Because life isn’t a gift–it’s a gamble. And no one should be forced into existence for the sake of GDP.

Mandatory billionaire breeding is not about justice. It’s satire. It’s vengeance. It’s the logical endpoint of pro-natalist capitalism: turning humans into infinite labor inputs for someone else’s profit margin. We simply say: if you love humanity so much, you go first. You breed the next generation of doomed innovators. We’ll watch.

Anti-natalism doesn’t mean hating life. It means questioning the unthinking worship of it. It means asking whether existence is worth it, especially when it’s engineered by those least affected by its consequences. And sometimes, it means forcing a billionaire to push out fifty kids, just to see the smirk fall off their faces.

Elon Musk’s Breeding Fetish

I’ve always thought Elon Musk has a creepy breeding fetish. Hey, I’m all for fetishes, let that freak flag fly, but not when it comes to bringing more people into the world. Blow your load into someone all you want as long as she’s on birth control or you’ve had a vasectomy. Aside from that? Wear a condom or don’t have sex at all. Contrary to what Apartheid Clyde says, we don’t need more people on this planet.

His obsession with population growth seems to stem from his belief that declining birth rates in developed countries could lead to a societal and economic collapse. He has repeatedly expressed concern that a “collapse” of civilization could occur if the global birth rates continue to fall. I say let the collapse happen. We as a society, we as civilization have failed miserably. This little homo sapien experiment didn’t work. Destroy all of it and either start over or don’t. I’ll be dead and won’t care one way or the other.

Apartheid Clyde’s neediness for wanting others to breed and his own having fourteen kids doesn’t have to do with anything altruistic for the planet or civilization. There are several problems with his obsession with birth rates:

It ignores environmental limits. The planet is already struggling with overpopulation in terms of resource consumption, pollution, and climate change. Pushing for more births ignores the ecological consequences of an ever-growing human footprint.

His stance also aligns with capitalist concerns about shrinking labor forces and economic stagnation rather than a genuine concern for human flourishing. A declining population could be beneficial in terms of resource distribution, quality of life, and sustainability. Also, if Apartheid Clyde truly believes in AI and automation replacing human labor, then a shrinking workforce shouldn’t be a problem. His push for higher birth rates contradicts his own predictions about technological advances reducing the need for human workers.

It’s also easy for a billionaire with immense resources to advocate for having many children. Most people don’t have the luxury to provide for large families in a world where wages stagnate, housing costs soar, and healthcare remains inaccessible.

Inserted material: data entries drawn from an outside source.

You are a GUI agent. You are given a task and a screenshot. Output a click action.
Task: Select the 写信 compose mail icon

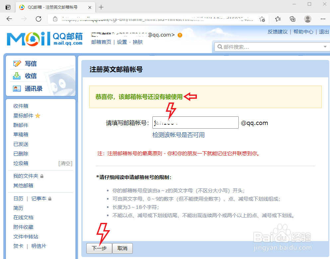click(17, 63)
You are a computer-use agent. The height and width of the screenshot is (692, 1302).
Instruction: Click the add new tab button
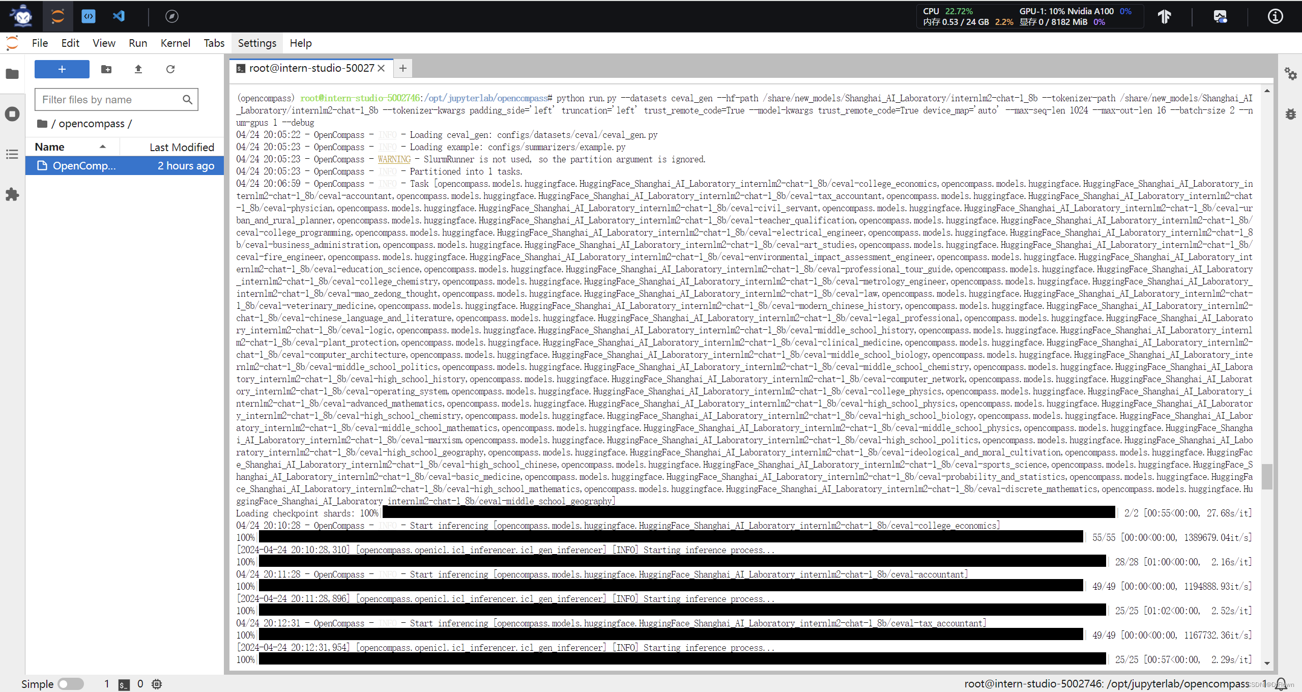[402, 68]
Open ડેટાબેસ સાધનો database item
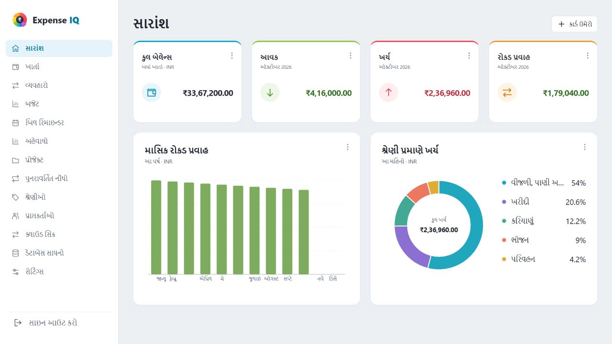The height and width of the screenshot is (344, 612). click(59, 253)
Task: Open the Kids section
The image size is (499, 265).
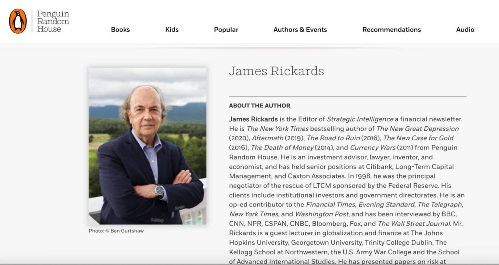Action: point(172,30)
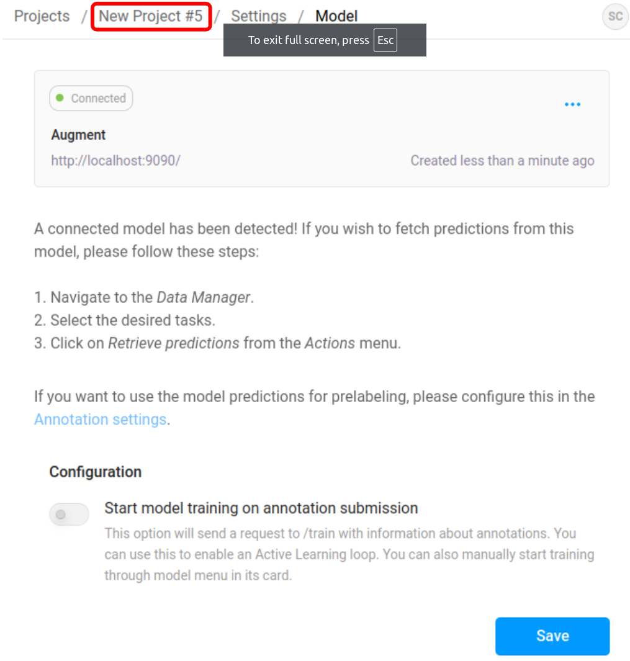Click the 'Start model training on annotation submission' label

point(261,508)
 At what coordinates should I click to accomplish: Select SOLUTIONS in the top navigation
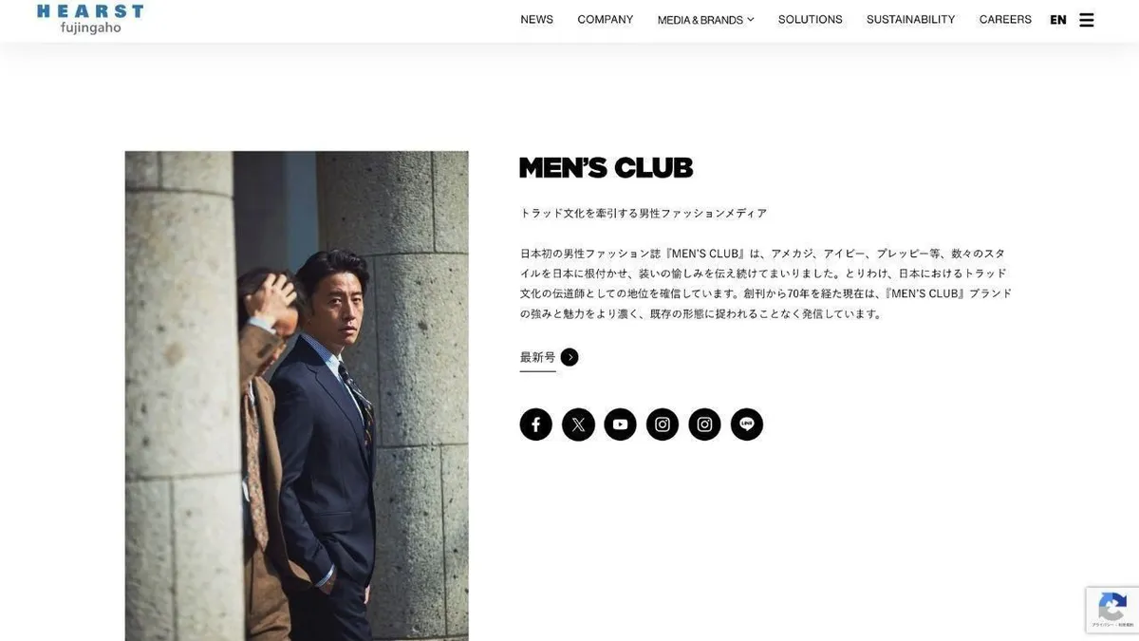coord(810,19)
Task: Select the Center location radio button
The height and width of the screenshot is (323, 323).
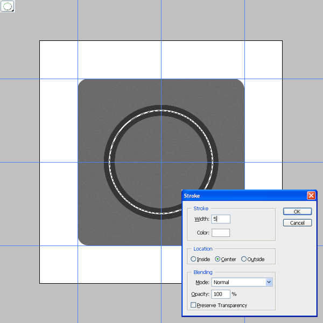Action: tap(217, 259)
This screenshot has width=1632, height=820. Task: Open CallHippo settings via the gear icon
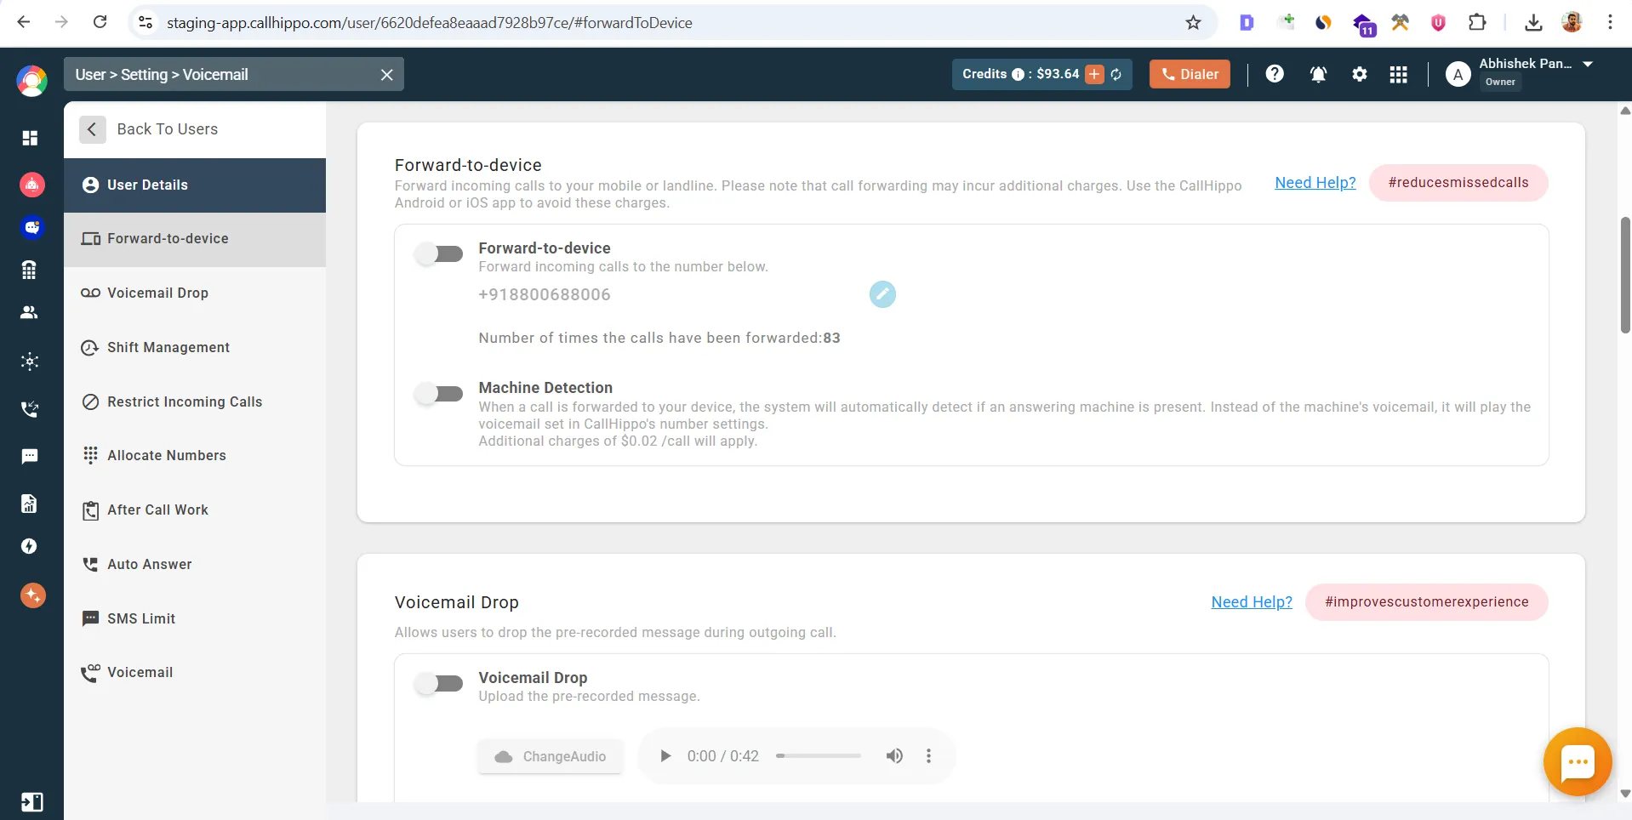[x=1359, y=75]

There’s also an authoritarian aspect to his desire for population growth. His rhetoric could feed into dangerous population policies, where governments or societies pressure people into having children against their will. Historically, state-driven population growth policies have led to human rights abuses, especially against women.

And what about us that are already here? Why not focus on improving conditions for existing people–healthcare, education, workers’ rights, and wealth redistribution–Apartheid Clyde fixates on increasing birth rates as its quantity is more important than the quality of life.

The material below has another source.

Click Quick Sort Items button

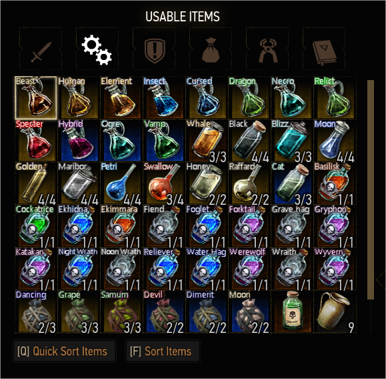coord(64,351)
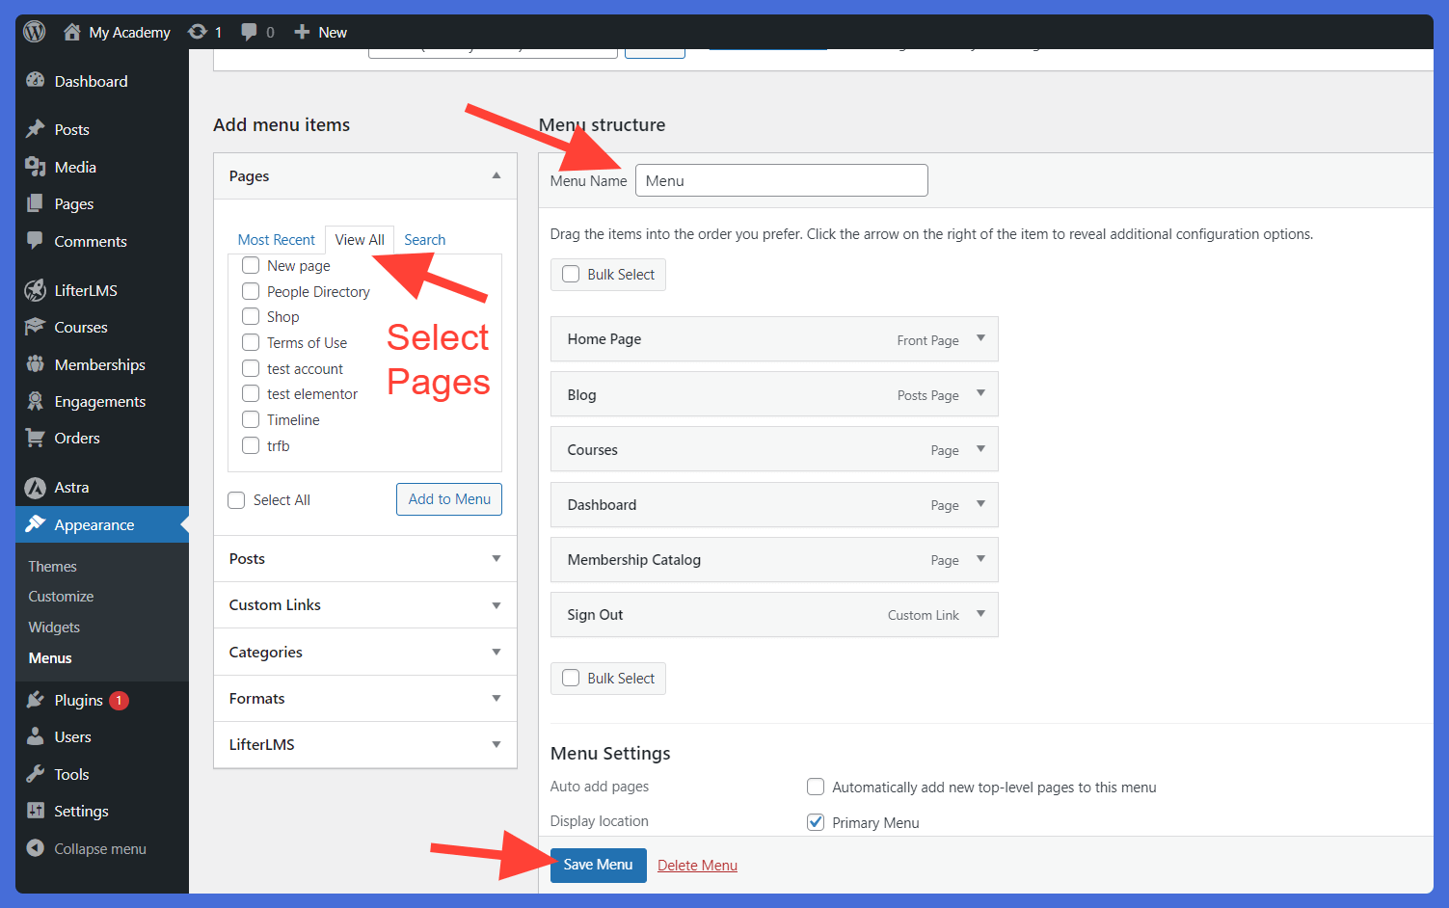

Civilization isn’t doomed, as he seems to think. The whole “civilization collapse” is a myth. Societies can adapt through better resource management, immigration, and restructuring economic models rather than resorting to a blind push for more births.

Ultimately, Apartheid Clyde’s obsession seems less about genuine human well-being and more about maintaining a system that benefits people like him–billionaires who can rely on endless economic expansion, cheap labor, and a future workforce to exploit.